In the year 2000 I found a golf ball-sized lump in my neck. Not having swallowed any golf balls recently, I decided I’d better see a doctor.
Dr. Yamagata was the opposite of the cold-but-efficient Asian doctor stereotype. He was friendly, laid-back to the point of “dude, what are you on?” and had a hopelessly disheveled office. He felt my neck and said “nothing to worry about,” then scheduled an MRI.
When I returned three cuticle-chewing days later, he said he wanted to do a biopsy (extract the golf ball from its hole). I asked to see the MRI Report. He said, “I tell you what you need to know,” then left the room to schedule surgery. The Report was still on the counter. I scanned it. The word “lymphoma” jumped off the page and floated around in front of me.
I spent the rest of the day reading up on my new roommate. The facts were disturbing: non-Hodgkin lymphoma, one of the deadliest forms of cancer (in 31 flavors) has an alarmingly efficient kill rate. My wife and I prayed hard. That evening, the sheer preciousness of time with my clueless daughters (“Why is Daddy so happy?”) made my face glow. We played like there was no tomorrow. Because there might not be.
The days leading up to surgery were among the most transformative of my life. I was already a God guy, but the possibility of imminent death pushed Him from always-in-the-picture to dead center, obliterating former “concerns” (the need to fix that drippy kitchen faucet). My prayers evolved from “Please don’t let it be cancer!” to “I trust you, Lord, but…” to “Your will be done.” By the night before surgery, I was oddly excited. I might survive, I might not. But if I didn’t I’d have a year (give-or-take) to love the hell out of everyone!

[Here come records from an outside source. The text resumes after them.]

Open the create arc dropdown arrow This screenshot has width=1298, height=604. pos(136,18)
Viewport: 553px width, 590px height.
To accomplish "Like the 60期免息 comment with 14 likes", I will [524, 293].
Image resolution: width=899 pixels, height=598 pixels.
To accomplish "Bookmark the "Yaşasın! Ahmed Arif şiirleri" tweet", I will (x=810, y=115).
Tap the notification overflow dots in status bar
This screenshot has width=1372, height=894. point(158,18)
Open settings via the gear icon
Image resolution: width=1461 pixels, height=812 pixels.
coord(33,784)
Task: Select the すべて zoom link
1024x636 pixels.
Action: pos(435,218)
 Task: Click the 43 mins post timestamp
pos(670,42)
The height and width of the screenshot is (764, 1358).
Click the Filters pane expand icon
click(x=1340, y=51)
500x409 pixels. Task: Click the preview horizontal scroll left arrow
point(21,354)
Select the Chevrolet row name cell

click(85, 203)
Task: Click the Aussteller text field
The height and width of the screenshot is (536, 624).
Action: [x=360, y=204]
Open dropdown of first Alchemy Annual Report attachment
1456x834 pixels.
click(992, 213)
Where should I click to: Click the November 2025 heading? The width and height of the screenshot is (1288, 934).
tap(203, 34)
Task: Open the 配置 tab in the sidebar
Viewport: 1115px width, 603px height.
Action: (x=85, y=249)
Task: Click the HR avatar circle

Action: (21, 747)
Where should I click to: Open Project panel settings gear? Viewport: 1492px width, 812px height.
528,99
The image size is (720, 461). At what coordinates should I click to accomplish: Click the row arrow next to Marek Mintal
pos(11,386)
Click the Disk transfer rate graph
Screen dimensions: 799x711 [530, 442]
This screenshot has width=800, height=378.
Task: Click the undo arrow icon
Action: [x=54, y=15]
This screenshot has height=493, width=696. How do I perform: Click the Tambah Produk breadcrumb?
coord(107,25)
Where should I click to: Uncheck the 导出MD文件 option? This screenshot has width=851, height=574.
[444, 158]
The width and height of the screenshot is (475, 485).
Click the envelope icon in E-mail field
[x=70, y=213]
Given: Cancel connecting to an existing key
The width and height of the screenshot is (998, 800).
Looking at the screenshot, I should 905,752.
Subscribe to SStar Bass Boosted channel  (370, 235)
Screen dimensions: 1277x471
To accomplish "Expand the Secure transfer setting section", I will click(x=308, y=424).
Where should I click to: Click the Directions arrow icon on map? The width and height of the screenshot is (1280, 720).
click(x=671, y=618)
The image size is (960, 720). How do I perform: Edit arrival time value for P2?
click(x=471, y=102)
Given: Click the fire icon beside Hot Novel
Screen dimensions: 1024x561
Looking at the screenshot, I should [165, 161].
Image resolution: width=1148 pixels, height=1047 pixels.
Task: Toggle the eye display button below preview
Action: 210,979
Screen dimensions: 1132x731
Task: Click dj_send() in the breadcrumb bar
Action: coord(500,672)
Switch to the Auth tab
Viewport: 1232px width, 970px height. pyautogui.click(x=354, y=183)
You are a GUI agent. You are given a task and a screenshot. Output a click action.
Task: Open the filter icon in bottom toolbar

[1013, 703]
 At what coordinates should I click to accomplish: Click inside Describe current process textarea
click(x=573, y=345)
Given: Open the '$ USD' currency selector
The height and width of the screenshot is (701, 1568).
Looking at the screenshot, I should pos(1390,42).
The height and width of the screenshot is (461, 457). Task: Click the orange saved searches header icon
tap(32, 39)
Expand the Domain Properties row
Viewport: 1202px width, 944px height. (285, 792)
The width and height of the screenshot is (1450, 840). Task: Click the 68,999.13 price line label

The next morning they rolled me into a waiting room with several other pre-opers. A skinny young minister approached: “Excuse me…would you like me to, uh, you know, pray with you?”
I told him I’d been doing nothing but praying, but would be happy to have him join me. He said it was his first time as a chaplain and admitted he was terrified. So I asked him if he cared, and he answered, “Oh, yes!”
“Good. God’s got everything else covered,” I said. Then I asked him about his ministry and his family. He gratefully gushed. I was grateful, too—for having something else to focus on. Then I prayed for him.
When the orderly wheeled my gurney away, the chaplain shouted, “Thank you. You really helped me!”
I awoke with my wife’s hands around mine. Minutes later, Dr. Y came in looking unusually alert and said, “The tumor is benign.”
Turns out I had Rosai-Dorfman Disease, a dead ringer for lymphoma that is far rarer—only about 650 people on the planet have ever gotten it. It’s sole product: cancer-free golf balls. I was relieved, of course.
But also disappointed.
I hadn’t needed to make peace with God—we were already friends—but I’d spent a lot of time preparing to die for Him—to fully accept His will. After all, I had cancer.
But then I didn’t.
I’m grateful for my dress rehearsal for death. It showed me what was in me: what (and who) I really valued, what (and who) I really believed. It allowed me to prepare to die for God (not as hard as I’d thought), and it prompted me to work on something much harder:
To live for Him.
Such a touching post and so real. Many of us have those moments (a lump in a breast, etc.) when we must wrestle with our own mortality. It is transformative when we realize our time is limited. The funny thing is that our time is always limited here on earth…we just don’t realize it or live like it is. Thank you for being so transparent!